Butrflynet
 
  1  
Reply Fri 28 Jan, 2011 06:28 pm
Okay, let's hear all your vegetable gardening success stories from last year and what your plans are for this year's crops.

I've started to get the soil in my vegetable gardens turned over and am browsing seed catalogs, making a list of supplies I need to start the seedlings in a couple weeks. Can't wait for the warmer weather to get here.

Am going to give asparagus a try this year. Three of the six Brusselsprout plants from last year have so far survived the long stretches of freezing nights we've had. Am trying to decide whether to prune them back earlier this year to see if I can get a decent yield, or just yank them up and use the space for something more productive. I only got about 12 sprouts from all six plants last year.

I'm going to build some better supports and trellis for the beans, cucumbers and tomatoes. The ants and white moths chewed up within a few days the string trellis I used last year. Bought some metal fencing mesh that I'm going to weave onto some 6 ft stakes and pound them upright into the ground.
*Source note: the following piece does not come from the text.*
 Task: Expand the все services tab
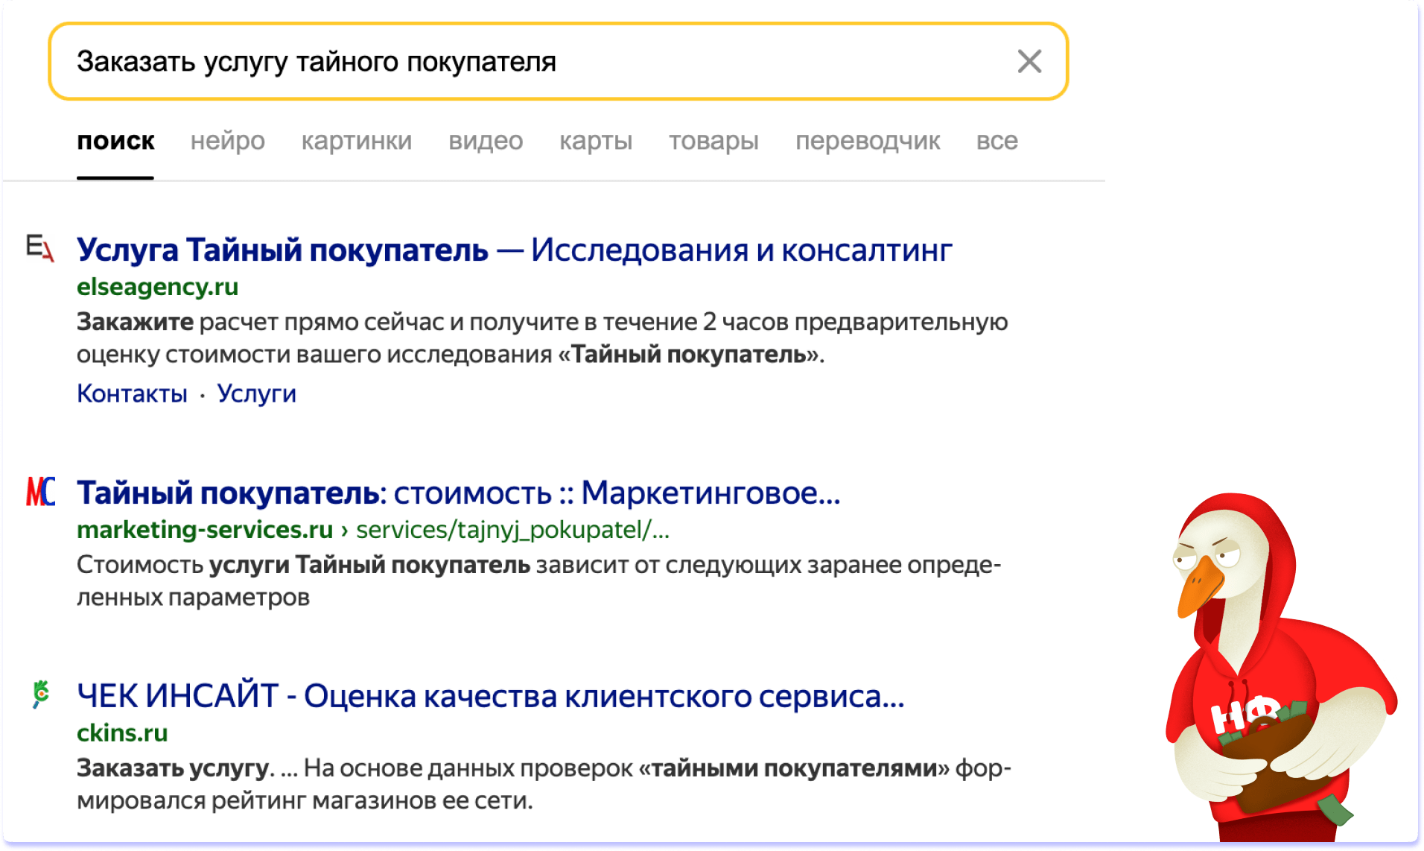(997, 141)
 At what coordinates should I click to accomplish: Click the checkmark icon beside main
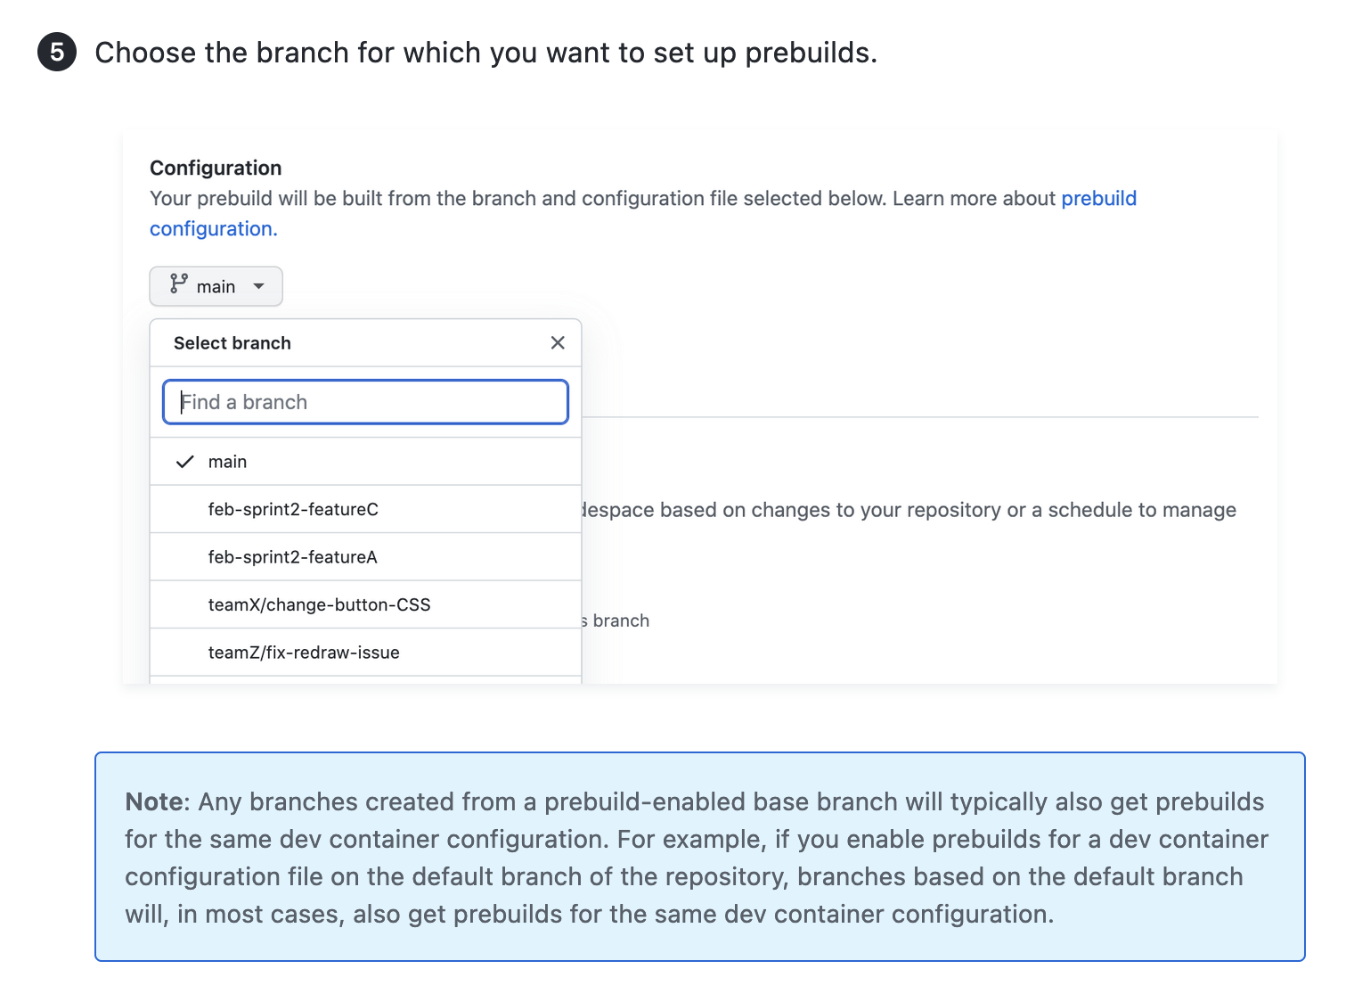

Will also build a couple planter boxes so I can move the surviving herb plants into them and out of my veggie space.

Think I'm going to skip the corn this year. I could have had a few more rotations of beans in the space they hogged.

We planted two pomegranate saplings from a mail order catalog last year, one of them died almost immediately. The second one I'm hoping has survived the winter and will come back to thrive this year.

The biggest success in the vegetable garden last year were the tomatoes, cucumbers, beans, peppers and watermelon. I'll probably do a repeat of all those this year. The failures were the corn, peas, and blueberries. I think I need to do some serious mending of the soil to make it more acidic for the blueberries. I'm also going to try growing some bok choy this year if I can get them started early enough to beat the heat.
farmerman
 
  1  
Reply Fri 28 Jan, 2011 10:44 pm
@Butrflynet,
Since peppers and tomatoes and potatoes are all in the Nightshade family, dont plant any one of these in the same spot for more than a year . I sometimes plant tomatoes in the same area for two years but never more than that. Ive been lucky until two years ago when we got hit with an early blight that was brought up from the seed companies that the big box stores usefor stock. Last year I bought all my starter veggies from AMish growers who started their own seeds and ran greenhouse businesses.This year Im also going to start a few special varieties of tomatoes.

Corn is something I dont raise either. We have so many new cultivars of really super sweet corn , and all the AMish grow fresh corn . Its really esy to get fresh picked corn at a farm stand rather than waste my own space.
Im sorta thinking the same thing about gourds.